The four of us walked tentatively into the medical room at the front of the house. It was a pleasant room with adobe-like stucco walls to keep it cool, with light streaming in through the windows. There was a desk in the middle surrounded by a few chairs and a clean gurney under a window. The rest of the room was lined with shelves and stacked with boxes of different pills, liquids, sprays, syringes, and other medical supplies that one would imagine normally stock a doctor’s office.

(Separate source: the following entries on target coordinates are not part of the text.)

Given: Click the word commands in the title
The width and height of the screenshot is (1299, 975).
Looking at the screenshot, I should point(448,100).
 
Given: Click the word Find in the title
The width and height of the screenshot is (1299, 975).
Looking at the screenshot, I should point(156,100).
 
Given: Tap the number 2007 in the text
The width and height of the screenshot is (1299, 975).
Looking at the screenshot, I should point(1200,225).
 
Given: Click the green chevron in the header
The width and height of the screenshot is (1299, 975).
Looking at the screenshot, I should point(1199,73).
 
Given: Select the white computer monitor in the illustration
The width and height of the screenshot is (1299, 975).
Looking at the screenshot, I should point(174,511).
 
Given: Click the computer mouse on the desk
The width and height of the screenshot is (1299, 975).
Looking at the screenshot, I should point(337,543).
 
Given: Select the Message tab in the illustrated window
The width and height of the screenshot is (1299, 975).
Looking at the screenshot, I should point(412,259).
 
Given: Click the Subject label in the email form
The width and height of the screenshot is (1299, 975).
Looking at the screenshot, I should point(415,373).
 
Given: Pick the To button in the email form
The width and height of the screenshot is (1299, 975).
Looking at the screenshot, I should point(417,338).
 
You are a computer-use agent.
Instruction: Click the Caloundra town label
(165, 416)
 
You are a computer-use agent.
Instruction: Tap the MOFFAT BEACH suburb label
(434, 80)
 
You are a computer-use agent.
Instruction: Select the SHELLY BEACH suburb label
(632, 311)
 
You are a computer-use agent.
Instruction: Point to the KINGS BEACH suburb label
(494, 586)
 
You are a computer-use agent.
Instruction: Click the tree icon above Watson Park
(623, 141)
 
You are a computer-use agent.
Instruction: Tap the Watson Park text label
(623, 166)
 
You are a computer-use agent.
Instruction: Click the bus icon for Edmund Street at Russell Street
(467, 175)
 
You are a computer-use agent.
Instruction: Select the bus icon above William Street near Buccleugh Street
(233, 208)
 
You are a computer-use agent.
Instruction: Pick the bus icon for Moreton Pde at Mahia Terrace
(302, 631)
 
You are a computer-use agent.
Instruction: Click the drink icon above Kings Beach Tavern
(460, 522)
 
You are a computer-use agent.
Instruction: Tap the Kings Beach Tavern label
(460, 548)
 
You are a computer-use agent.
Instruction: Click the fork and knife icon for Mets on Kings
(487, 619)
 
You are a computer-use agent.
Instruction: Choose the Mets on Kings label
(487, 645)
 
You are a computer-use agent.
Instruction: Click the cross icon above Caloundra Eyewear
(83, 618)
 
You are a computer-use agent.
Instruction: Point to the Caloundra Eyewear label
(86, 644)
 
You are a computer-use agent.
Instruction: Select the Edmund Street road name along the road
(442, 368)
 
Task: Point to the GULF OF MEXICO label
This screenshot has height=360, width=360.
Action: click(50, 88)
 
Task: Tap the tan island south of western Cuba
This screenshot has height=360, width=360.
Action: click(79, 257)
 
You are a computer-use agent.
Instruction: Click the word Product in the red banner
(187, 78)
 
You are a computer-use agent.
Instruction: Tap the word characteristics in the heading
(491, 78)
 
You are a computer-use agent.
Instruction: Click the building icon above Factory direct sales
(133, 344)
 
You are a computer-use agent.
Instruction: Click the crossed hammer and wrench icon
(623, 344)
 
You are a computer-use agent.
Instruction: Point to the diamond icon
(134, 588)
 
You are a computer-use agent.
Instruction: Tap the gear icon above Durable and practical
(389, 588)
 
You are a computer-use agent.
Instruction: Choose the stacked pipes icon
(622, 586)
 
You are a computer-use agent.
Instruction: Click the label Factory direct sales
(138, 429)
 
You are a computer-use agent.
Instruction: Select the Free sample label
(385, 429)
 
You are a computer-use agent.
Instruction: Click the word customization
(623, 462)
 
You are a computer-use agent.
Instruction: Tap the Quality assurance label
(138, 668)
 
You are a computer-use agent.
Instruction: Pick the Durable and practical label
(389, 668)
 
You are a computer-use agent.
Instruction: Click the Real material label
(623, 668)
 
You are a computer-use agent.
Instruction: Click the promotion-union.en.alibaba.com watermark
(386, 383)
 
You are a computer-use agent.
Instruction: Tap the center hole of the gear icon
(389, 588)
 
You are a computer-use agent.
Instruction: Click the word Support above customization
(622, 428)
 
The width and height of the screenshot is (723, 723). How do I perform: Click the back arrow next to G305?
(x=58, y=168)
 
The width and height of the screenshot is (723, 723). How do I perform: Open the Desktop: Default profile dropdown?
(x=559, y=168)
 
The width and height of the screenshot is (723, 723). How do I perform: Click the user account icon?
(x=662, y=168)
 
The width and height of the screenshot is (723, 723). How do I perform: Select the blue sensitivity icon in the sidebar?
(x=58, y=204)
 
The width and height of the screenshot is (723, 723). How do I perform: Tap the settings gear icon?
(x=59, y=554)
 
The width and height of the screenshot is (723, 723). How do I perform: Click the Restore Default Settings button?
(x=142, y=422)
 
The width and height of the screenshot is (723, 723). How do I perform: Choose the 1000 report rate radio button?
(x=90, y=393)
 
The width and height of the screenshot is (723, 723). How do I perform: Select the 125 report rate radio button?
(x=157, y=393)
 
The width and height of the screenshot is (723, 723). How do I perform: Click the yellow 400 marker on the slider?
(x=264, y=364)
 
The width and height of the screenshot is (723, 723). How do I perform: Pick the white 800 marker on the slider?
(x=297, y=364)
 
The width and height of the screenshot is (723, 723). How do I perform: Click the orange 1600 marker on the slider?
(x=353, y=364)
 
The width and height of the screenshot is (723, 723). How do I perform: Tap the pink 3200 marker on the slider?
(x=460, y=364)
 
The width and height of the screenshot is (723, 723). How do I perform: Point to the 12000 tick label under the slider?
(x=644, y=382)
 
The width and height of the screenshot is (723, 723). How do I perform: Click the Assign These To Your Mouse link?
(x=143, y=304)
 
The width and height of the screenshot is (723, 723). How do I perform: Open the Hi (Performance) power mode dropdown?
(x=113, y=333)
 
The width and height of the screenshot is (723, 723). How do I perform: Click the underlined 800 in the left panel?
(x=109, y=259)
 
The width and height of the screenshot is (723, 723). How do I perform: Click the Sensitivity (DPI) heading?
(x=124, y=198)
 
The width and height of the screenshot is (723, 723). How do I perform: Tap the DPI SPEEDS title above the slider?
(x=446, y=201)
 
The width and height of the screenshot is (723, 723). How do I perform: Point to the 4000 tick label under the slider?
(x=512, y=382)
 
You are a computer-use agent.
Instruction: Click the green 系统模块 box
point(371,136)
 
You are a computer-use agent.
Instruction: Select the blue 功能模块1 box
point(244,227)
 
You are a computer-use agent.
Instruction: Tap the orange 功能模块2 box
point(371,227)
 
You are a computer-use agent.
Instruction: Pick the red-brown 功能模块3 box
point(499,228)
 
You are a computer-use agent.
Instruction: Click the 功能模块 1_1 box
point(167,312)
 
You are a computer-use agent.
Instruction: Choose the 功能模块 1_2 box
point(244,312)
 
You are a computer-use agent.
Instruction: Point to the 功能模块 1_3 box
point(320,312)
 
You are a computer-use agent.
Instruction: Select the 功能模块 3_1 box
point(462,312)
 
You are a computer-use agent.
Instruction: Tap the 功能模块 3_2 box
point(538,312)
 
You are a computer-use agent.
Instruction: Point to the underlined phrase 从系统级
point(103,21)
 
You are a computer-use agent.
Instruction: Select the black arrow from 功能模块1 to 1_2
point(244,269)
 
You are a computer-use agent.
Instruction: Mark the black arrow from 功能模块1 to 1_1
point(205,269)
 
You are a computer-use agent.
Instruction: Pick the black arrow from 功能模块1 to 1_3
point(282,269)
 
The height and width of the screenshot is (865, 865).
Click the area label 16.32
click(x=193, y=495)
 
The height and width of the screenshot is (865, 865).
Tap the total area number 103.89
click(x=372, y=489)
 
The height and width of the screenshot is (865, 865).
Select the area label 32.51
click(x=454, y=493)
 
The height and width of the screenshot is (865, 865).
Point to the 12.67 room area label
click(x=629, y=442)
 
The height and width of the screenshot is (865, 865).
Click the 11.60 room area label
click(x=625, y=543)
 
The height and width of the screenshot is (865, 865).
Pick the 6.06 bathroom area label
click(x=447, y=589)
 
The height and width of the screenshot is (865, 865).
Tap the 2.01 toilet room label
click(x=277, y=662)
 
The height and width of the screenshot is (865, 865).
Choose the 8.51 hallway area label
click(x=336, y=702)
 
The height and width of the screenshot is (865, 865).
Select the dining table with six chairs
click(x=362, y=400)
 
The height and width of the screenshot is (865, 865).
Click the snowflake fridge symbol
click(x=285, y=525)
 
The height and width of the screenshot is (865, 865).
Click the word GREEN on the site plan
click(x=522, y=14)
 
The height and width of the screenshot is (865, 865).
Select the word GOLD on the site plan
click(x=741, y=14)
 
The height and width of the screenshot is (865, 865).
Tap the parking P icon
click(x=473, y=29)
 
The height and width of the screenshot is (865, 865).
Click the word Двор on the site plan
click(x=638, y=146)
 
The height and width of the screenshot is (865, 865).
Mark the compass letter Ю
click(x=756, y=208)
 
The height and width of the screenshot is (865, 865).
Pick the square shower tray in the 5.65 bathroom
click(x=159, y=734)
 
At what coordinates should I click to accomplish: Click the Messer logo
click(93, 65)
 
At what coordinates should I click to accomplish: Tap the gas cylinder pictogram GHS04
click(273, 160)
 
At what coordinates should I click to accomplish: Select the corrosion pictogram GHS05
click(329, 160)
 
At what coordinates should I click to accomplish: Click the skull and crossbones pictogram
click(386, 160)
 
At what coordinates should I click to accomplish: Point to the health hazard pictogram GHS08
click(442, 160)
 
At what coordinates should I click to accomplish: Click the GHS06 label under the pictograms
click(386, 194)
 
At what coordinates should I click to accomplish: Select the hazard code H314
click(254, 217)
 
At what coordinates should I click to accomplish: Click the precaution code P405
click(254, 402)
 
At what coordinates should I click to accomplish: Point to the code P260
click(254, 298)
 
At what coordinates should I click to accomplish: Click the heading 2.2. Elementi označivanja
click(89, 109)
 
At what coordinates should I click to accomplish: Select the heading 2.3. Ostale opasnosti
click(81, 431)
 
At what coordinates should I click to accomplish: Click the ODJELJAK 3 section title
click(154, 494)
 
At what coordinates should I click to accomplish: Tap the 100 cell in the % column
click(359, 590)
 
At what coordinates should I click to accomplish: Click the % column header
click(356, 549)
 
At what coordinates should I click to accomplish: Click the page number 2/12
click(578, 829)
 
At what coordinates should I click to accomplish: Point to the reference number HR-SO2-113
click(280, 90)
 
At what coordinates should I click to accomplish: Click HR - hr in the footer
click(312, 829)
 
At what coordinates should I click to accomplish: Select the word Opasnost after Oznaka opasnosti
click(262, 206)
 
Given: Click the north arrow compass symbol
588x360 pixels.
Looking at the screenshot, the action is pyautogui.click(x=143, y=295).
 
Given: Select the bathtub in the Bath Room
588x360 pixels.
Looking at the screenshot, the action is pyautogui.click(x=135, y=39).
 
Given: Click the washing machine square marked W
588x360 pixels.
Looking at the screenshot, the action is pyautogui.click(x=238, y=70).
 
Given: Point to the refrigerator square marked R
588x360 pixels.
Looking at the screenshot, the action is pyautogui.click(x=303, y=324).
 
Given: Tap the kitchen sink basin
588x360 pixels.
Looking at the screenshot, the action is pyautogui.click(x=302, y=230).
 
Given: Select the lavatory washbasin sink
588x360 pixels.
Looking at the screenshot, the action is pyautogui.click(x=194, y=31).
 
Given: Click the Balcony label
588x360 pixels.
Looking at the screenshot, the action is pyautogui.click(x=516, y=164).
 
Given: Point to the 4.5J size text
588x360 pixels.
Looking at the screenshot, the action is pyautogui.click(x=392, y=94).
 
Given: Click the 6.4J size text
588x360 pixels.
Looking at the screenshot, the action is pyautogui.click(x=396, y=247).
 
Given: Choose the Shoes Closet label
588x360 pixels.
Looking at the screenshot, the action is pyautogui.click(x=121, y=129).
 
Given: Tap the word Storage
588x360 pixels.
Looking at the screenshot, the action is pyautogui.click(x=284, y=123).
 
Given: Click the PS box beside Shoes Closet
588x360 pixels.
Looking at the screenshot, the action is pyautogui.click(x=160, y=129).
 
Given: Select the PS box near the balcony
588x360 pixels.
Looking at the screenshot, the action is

Doctor Bob, Jana’s husband, would be the one leading the clinic. We and three kids staying at the mission house would be the assistants. The first patient walked in and took a seat on the chair while we crowded around, bending over in hopes of understanding her very difficult Spanish, which was really Creole. Patients rubbed their stomachs and backs, tapped their throats, and pushed on their temples with their fingers, with Dr. Bob interfering only when we were too puzzled. We poked and prodded, gently I might add, with tongue depressors, stethoscopes, flashlights, and our hands. We cleaned wounds and diagnosed patients. Pressure? Right there? It’s a sinus infection, we need Sudafed! Stomach pain? Antacids! Headaches? Tylenol. We labeled the bags with drawings and lines since our patients were illiterate. Each person was always excited to enter the cool room in the heat of the day and grateful to leave with a bag of healing pills. This was an experience that I, a non-science, non-bio, and definitely non-premed student, could never have gotten in the United States. Then again, there were many such unique experiences on this trip.